- [Consigne]: Recopiez à l'identique toutes les lignes ci-dessous, en laissant de côté les images.

(Enregistrements)
((
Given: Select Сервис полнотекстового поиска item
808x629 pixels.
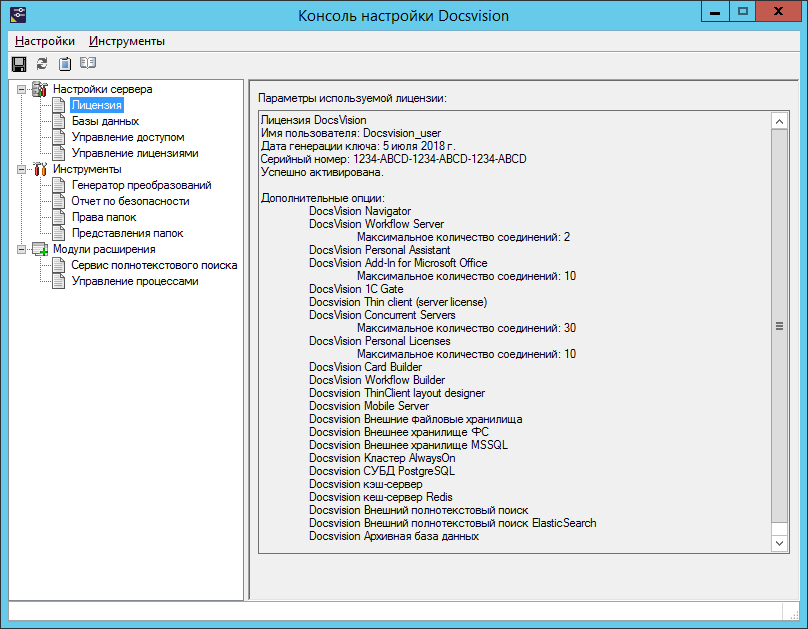Looking at the screenshot, I should pyautogui.click(x=153, y=265).
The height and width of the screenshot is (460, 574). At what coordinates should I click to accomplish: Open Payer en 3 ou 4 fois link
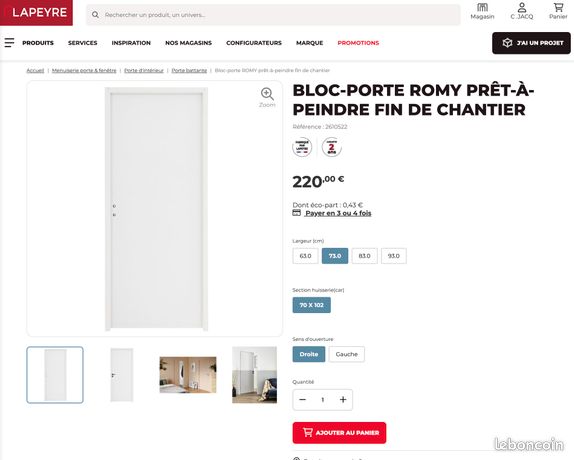338,213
))
- [Résultat de l'exercice]:
Given: Select Сервис полнотекстового поиска item
808x629 pixels.
Looking at the screenshot, I should pyautogui.click(x=153, y=265).
The height and width of the screenshot is (460, 574). At what coordinates should I click to accomplish: Open Payer en 3 ou 4 fois link
338,213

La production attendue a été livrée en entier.